Another aspect to working capital management is the financing. Financing working capital can takes a few forms so knowing what they are and the costs associated with them will enable a company to take advantage of certain opportunities.

Accruals:

When it comes to financing working capital, there is only one form that is completely free from interest charges – and that would be Accruals. Current Liabilities items like accrued salaries and taxes are a source of cash until they have to be paid. This may not seem significant, but it can make a difference for small organizations. The only drawback is that a firm can’t really exercise much control with its level of accruals.

Accounts Payable:

These are liabilities based on Trade Credit. As discussed earlier, deferring payables can be source of cash. However, Trade Credit has its costs. Very often, vendors will extend specific terms with their invoices. Sometimes those terms include incentives to pay early. Foregoing those incentives can be very costly.

For example, if a vendor issued an invoice with the terms 2/10 net 30, it means the company can take a 2% discount from the invoice if they pay within 10 days. If they don’t pay within the 10 days,  the full value of the invoice is due within 30 days. 2% may not seem like a lot, but when you take the time value of money into consideration, the cost of foregoing the discount can be astronomical.

Short Term Debt & Lines of Credit:

A firm can elect to borrow cash from banks to finance working capital or work with a line of credit. There are, of course, interest charges associated with borrowing short term and those rates can be unpredictable. Time frame to repay those loans occur much quicker than long term debt so it’s riskier to borrow short term if the business is small or is struggling. In the event repayment is not possible, a company may have to face bankruptcy or other costly penalties.

Working Capital Financing Through Commercial Paper:

Usually done by large organizations in good financial health.
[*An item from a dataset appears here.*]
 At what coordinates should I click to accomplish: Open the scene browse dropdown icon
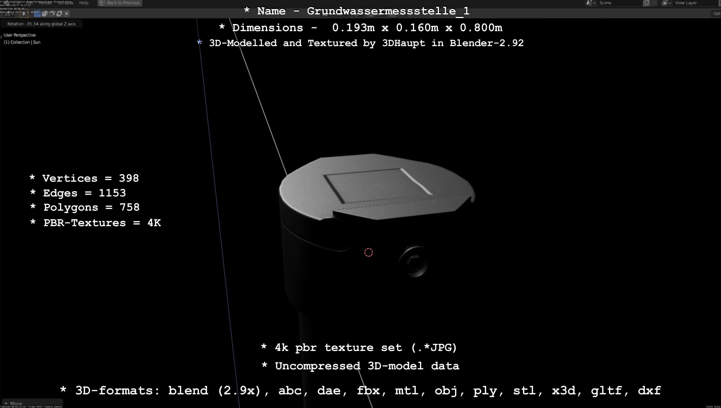tap(591, 3)
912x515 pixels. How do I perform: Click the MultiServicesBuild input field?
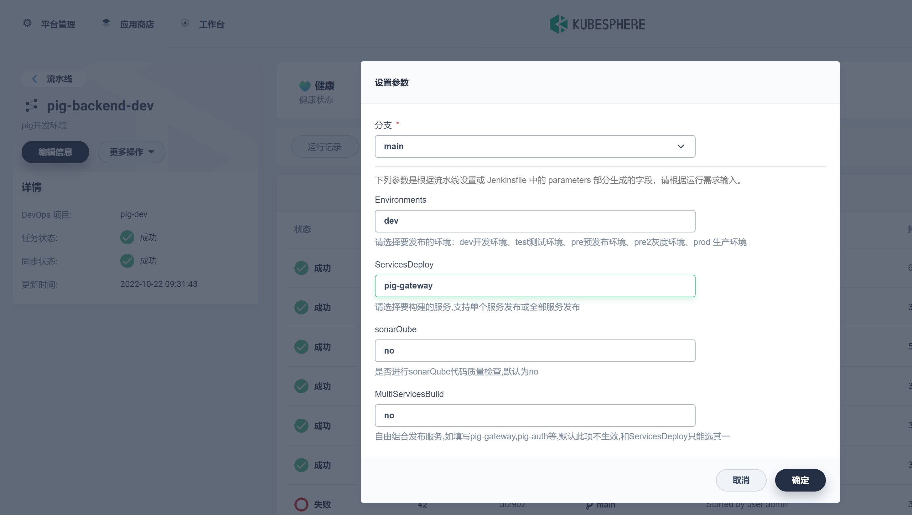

A company that meets this criteria can offer commercial paper out in the market. Commercial paper is a short term unsecured note that promises principal + interest. The interest rates are usually a little better than those of treasury bills.

Working Capital Financing Policies

Current Assets (Net Operating Working Capital) are classified as either Temporary (seasonal) or Permanent, meaning these assets are always there and core to the business. Inventory for example is a Permanent asset.

As it was the case discussed above with general Working Capital policies, financing policies pertaining to Working Capital can also be 3 tiered. Some companies may elect to take care of their working capital needs along with the issuance of long-term debt, so short term debt would essentially be zero. This would be the conservative approach. Any temporary excess cash that a company may have from issuing long-term debt will most likely be invested on a short term basis.

On the other hand, issuing short-term debt seasonally as working capital needs change (with Temporary Current Assets) would indicate a moderate approach towards working capital financing. And finally, an aggressive working capital financing policy indicates that a company is using short-term debt to finance all of the temporary and a portion of the permanent assets.

One Response to A Comprehensive Look At Working Capital Management

  1. Kaylene G says:

    Hi,

    can you provide some examples of temporary current assets?